● **What to produce**
Only the lines below starting at the one containing "This screenshot has width=1100, height=760." and ending at the one containing "Task: Click the wrench icon beside args" belong in the answer, each copied exactly.

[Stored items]
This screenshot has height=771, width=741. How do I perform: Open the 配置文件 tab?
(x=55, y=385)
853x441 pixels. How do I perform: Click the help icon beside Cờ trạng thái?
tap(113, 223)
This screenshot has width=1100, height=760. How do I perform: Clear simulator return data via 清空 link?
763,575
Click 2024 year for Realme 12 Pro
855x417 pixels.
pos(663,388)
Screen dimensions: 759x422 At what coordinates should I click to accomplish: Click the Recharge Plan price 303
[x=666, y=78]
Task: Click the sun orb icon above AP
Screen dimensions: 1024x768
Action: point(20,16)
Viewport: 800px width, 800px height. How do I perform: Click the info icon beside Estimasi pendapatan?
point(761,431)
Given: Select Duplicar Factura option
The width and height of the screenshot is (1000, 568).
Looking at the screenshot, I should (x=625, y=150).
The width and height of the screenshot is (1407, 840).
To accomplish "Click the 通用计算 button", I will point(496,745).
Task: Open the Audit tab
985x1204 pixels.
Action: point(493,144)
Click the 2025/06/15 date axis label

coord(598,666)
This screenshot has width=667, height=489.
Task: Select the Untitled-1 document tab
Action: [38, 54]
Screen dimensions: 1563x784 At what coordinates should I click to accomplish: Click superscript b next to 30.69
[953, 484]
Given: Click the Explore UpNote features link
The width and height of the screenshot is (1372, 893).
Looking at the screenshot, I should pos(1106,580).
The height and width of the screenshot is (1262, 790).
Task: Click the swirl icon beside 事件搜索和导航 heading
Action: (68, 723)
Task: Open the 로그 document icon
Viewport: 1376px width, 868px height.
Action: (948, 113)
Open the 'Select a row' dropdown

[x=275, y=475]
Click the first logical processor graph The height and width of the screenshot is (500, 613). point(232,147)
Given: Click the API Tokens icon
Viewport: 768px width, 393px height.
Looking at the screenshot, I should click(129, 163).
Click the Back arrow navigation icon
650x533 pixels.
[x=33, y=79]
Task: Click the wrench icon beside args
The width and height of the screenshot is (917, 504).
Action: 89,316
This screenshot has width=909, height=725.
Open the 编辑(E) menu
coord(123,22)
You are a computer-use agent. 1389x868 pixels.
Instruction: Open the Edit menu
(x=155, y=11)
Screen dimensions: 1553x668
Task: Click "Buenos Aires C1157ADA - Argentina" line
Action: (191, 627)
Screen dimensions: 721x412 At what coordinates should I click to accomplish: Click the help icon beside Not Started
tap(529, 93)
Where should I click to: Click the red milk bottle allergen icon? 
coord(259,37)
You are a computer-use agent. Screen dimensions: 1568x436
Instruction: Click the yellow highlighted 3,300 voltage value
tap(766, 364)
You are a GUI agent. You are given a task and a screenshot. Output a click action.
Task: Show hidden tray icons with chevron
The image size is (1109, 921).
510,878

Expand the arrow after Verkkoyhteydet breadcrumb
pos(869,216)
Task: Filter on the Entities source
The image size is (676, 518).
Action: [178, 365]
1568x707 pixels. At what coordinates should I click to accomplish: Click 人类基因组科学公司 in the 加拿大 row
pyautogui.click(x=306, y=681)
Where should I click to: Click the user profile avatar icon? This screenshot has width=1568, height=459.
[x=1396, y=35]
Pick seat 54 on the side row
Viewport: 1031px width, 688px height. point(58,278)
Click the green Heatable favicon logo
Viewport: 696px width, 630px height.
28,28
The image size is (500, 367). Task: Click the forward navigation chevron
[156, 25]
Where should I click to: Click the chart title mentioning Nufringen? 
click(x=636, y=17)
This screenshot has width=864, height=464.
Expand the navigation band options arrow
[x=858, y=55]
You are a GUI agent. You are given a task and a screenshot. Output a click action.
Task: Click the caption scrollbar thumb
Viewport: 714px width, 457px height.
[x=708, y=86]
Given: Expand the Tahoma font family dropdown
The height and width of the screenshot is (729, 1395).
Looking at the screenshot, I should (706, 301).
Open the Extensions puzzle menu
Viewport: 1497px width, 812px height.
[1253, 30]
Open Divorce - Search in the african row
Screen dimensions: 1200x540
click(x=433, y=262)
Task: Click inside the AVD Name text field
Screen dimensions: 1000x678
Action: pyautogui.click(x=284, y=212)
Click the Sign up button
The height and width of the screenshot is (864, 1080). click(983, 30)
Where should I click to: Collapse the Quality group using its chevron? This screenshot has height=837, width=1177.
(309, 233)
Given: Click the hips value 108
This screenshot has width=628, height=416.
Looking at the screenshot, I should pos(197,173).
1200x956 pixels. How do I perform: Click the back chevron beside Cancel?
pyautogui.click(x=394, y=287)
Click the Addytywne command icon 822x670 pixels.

● **Answer area**
This screenshot has width=1100, height=760. How do I perform: Clear simulator return data via 清空 link?
763,575
Click 2024 year for Realme 12 Pro
855x417 pixels.
pos(663,388)
Screen dimensions: 759x422 At what coordinates should I click to accomplish: Click the Recharge Plan price 303
[x=666, y=78]
Task: Click the sun orb icon above AP
Screen dimensions: 1024x768
Action: point(20,16)
Viewport: 800px width, 800px height. How do I perform: Click the info icon beside Estimasi pendapatan?
point(761,431)
Given: Select Duplicar Factura option
The width and height of the screenshot is (1000, 568).
Looking at the screenshot, I should (x=625, y=150).
The width and height of the screenshot is (1407, 840).
To accomplish "Click the 通用计算 button", I will point(496,745).
Task: Open the Audit tab
985x1204 pixels.
Action: point(493,144)
Click the 2025/06/15 date axis label

coord(598,666)
This screenshot has width=667, height=489.
Task: Select the Untitled-1 document tab
Action: [38, 54]
Screen dimensions: 1563x784 At what coordinates should I click to accomplish: Click superscript b next to 30.69
[953, 484]
Given: Click the Explore UpNote features link
The width and height of the screenshot is (1372, 893).
Looking at the screenshot, I should pos(1106,580).
The height and width of the screenshot is (1262, 790).
Task: Click the swirl icon beside 事件搜索和导航 heading
Action: (68, 723)
Task: Open the 로그 document icon
Viewport: 1376px width, 868px height.
Action: (948, 113)
Open the 'Select a row' dropdown

[x=275, y=475]
Click the first logical processor graph The height and width of the screenshot is (500, 613). point(232,147)
Given: Click the API Tokens icon
Viewport: 768px width, 393px height.
Looking at the screenshot, I should click(129, 163).
Click the Back arrow navigation icon
650x533 pixels.
[x=33, y=79]
Task: Click the wrench icon beside args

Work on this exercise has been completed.